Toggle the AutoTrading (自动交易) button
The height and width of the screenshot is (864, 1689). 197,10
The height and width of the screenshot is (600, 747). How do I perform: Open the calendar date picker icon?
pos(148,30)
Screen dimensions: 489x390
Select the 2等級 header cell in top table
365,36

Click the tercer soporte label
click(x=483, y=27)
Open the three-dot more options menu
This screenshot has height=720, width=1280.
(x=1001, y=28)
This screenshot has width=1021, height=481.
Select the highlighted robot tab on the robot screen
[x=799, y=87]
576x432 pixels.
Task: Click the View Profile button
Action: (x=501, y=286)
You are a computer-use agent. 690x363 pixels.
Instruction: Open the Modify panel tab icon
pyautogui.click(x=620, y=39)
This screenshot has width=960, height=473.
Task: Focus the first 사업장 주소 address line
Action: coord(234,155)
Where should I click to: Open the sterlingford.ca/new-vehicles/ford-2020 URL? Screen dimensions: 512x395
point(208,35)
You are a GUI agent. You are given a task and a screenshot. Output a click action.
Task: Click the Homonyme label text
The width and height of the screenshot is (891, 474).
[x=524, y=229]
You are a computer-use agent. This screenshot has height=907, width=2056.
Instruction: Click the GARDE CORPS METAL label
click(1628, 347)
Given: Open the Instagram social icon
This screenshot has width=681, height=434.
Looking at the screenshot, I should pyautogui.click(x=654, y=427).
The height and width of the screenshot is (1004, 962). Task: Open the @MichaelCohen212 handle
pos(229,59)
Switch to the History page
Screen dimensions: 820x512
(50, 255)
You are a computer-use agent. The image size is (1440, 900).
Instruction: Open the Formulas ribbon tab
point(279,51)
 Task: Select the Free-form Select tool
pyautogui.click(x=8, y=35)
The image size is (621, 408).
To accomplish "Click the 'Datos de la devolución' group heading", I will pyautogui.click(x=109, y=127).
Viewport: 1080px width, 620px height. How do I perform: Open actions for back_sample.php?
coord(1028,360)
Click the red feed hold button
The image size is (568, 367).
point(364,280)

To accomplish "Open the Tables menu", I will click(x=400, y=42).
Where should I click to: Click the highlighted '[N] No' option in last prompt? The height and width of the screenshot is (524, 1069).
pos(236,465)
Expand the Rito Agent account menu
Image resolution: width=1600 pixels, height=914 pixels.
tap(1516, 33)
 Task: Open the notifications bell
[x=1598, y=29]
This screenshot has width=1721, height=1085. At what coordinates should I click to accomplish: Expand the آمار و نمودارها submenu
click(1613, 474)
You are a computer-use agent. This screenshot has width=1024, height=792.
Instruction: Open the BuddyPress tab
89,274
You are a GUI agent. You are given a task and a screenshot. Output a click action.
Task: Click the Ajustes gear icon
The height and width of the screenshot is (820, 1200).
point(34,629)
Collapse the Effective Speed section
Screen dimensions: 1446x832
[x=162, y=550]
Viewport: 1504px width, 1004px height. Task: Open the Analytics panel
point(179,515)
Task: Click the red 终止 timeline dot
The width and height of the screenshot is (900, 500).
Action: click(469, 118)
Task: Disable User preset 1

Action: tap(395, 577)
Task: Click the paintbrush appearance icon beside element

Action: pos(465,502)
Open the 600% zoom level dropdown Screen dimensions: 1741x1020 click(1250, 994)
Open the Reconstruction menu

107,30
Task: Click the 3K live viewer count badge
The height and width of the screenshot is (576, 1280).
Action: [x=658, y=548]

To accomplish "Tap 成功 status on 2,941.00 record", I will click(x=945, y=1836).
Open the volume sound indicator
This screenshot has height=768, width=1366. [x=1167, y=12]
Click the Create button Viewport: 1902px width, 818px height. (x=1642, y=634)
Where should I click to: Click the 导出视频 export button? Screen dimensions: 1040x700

◆ Assignment:
Give the records back in full, word for word.

◆ Answer to this problem:
Toggle the AutoTrading (自动交易) button
The height and width of the screenshot is (864, 1689). 197,10
The height and width of the screenshot is (600, 747). How do I perform: Open the calendar date picker icon?
pos(148,30)
Screen dimensions: 489x390
Select the 2等級 header cell in top table
365,36

Click the tercer soporte label
click(x=483, y=27)
Open the three-dot more options menu
This screenshot has height=720, width=1280.
(x=1001, y=28)
This screenshot has width=1021, height=481.
Select the highlighted robot tab on the robot screen
[x=799, y=87]
576x432 pixels.
Task: Click the View Profile button
Action: (x=501, y=286)
You are a computer-use agent. 690x363 pixels.
Instruction: Open the Modify panel tab icon
pyautogui.click(x=620, y=39)
This screenshot has width=960, height=473.
Task: Focus the first 사업장 주소 address line
Action: coord(234,155)
Where should I click to: Open the sterlingford.ca/new-vehicles/ford-2020 URL? Screen dimensions: 512x395
point(208,35)
You are a GUI agent. You are given a task and a screenshot. Output a click action.
Task: Click the Homonyme label text
The width and height of the screenshot is (891, 474).
[x=524, y=229]
You are a computer-use agent. This screenshot has height=907, width=2056.
Instruction: Click the GARDE CORPS METAL label
click(1628, 347)
Given: Open the Instagram social icon
This screenshot has width=681, height=434.
Looking at the screenshot, I should pyautogui.click(x=654, y=427).
The height and width of the screenshot is (1004, 962). Task: Open the @MichaelCohen212 handle
pos(229,59)
Switch to the History page
Screen dimensions: 820x512
(50, 255)
You are a computer-use agent. The image size is (1440, 900).
Instruction: Open the Formulas ribbon tab
point(279,51)
 Task: Select the Free-form Select tool
pyautogui.click(x=8, y=35)
The image size is (621, 408).
To accomplish "Click the 'Datos de la devolución' group heading", I will pyautogui.click(x=109, y=127).
Viewport: 1080px width, 620px height. How do I perform: Open actions for back_sample.php?
coord(1028,360)
Click the red feed hold button
The image size is (568, 367).
point(364,280)

To accomplish "Open the Tables menu", I will click(x=400, y=42).
Where should I click to: Click the highlighted '[N] No' option in last prompt? The height and width of the screenshot is (524, 1069).
pos(236,465)
Expand the Rito Agent account menu
Image resolution: width=1600 pixels, height=914 pixels.
tap(1516, 33)
 Task: Open the notifications bell
[x=1598, y=29]
This screenshot has width=1721, height=1085. At what coordinates should I click to accomplish: Expand the آمار و نمودارها submenu
click(1613, 474)
You are a computer-use agent. This screenshot has width=1024, height=792.
Instruction: Open the BuddyPress tab
89,274
You are a GUI agent. You are given a task and a screenshot. Output a click action.
Task: Click the Ajustes gear icon
The height and width of the screenshot is (820, 1200).
point(34,629)
Collapse the Effective Speed section
Screen dimensions: 1446x832
[x=162, y=550]
Viewport: 1504px width, 1004px height. Task: Open the Analytics panel
point(179,515)
Task: Click the red 终止 timeline dot
The width and height of the screenshot is (900, 500).
Action: click(469, 118)
Task: Disable User preset 1

Action: tap(395, 577)
Task: Click the paintbrush appearance icon beside element

Action: pos(465,502)
Open the 600% zoom level dropdown Screen dimensions: 1741x1020 click(1250, 994)
Open the Reconstruction menu

107,30
Task: Click the 3K live viewer count badge
The height and width of the screenshot is (576, 1280).
Action: [x=658, y=548]

To accomplish "Tap 成功 status on 2,941.00 record", I will click(x=945, y=1836).
Open the volume sound indicator
This screenshot has height=768, width=1366. [x=1167, y=12]
Click the Create button Viewport: 1902px width, 818px height. (x=1642, y=634)
Where should I click to: Click the 导出视频 export button? Screen dimensions: 1040x700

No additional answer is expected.